The objective of this study was to determine the pharmacokinetics of diisobutyl ketone (DIBK), DIBK isomer (4,6-dimethylheptan-2-one), diisobutyl carbinol (DIBC), DIBC isomer (4,6-dimethylheptan-2-ol), and their potential major metabolites in plasma collected from NTac:SD rats following a single oral administration. A determination of comparable pharmacokinetics parameters (such as AUC) for both ketone and alcohol and their potential major metabolites would indicate bioequivalence of these two test materials in the male NTac:SD rat.

After single oral dose of DIBC (containing DIBC-isomer) or DIBK (containing DIBK-isomer) in male NTac:SD rat (700 mg/kg, nominal), metabolite profiling was initially conducted with plasma samples collected at the estimated time of Cmax plasma concentrations of test material and/or metabolites (1.5 hr post-dosing). In addition to the two test materials, and their isomers, two common metabolites were identified from either test material. These metabolites (DIBC alcohol and DIBK alcohol) were monohydroxylated metabolites of DIBC and DIBK, with the site of hydroxylation at the σ and σ-1 positions, respectively.

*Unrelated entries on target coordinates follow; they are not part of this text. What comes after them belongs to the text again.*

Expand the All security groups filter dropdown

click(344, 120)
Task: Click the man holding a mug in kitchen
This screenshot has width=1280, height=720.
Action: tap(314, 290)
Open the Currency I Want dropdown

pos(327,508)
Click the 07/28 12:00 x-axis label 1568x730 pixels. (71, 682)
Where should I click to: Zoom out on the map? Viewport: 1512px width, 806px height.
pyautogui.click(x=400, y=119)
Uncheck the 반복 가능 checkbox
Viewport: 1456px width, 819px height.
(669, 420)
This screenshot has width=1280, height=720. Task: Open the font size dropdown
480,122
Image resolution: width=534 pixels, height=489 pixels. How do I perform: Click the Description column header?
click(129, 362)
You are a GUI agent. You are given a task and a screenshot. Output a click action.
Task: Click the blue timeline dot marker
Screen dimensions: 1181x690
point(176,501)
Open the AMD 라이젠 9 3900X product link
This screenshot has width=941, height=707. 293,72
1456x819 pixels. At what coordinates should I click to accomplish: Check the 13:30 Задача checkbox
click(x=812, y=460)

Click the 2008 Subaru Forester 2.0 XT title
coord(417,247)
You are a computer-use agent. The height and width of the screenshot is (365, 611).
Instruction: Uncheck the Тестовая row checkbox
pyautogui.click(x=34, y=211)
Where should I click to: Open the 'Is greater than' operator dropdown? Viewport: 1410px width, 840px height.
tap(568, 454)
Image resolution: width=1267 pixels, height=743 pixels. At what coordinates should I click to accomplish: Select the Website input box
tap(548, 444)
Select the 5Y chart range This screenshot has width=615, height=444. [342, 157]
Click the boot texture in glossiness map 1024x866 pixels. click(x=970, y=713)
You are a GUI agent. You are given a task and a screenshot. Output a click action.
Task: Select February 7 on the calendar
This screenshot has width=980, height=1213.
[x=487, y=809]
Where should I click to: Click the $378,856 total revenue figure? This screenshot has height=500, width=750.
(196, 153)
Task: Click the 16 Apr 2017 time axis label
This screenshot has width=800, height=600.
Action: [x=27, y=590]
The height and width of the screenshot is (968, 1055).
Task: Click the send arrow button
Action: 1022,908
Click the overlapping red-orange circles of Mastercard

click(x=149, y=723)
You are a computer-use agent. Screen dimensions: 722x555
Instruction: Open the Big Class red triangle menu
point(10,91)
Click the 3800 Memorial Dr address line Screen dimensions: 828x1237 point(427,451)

Quantitative analysis of DIBC, DIBK, DIBC-isomer, DIBK-isomer, DIBC-alcohol and DIBK alcohol was then conducted for blood samples collected at 5 min to 120 hr after a single oral dose of either DIBC or DIBK (490-635 mg/kg). DIBK, DIBK-isomer, DIBK alcohol and DIBC alcohol were found to be quantifiable from the DIBK test material while DIBC, DIBKisomer, DIBK-alcohol and DIBC alcohol were quantifiable from DIBC oral administration. The current study also showed that DIBC and DIBK, and their minor isomers are well interconverted in rats. Both DIBC and DIBK have similar metabolic pathways to form the major common metabolites (DIBC-alcohol and DIBK-alcohol). DIBC isomer was quantitatively converted to DIBK isomer, with no subsequent metabolites identified at the current dose level. Both sets of major and minor test material isomers are rapidly absorbed

following oral administration, with substantial evidence of enterohepatic recirculation of DIBK, DIBC and several of their metabolites. Quantitatively, DIBC isomer and DIBK isomer have comparable systemic bioavailability, with complete conversion of DIBC isomer to DIBK isomer, resulting in similar blood AUC values for the DIBK isomer arising from either of these minor test materials. In contrast, DIBK was shown to have higher bioavailability (AUC) than DIBC after oral administration. This higher bioavailability may be due to lower absorption of DIBC or a higher rate of Phase II conjugation of DIBC and metabolites, followed by biliary elimination. In summary, DIBK and DIBC, along with the corresponding minor isomers were interconvertible in the male rat, with comparable or lower systemic exposure of DIBC isomers than DIBK isomers.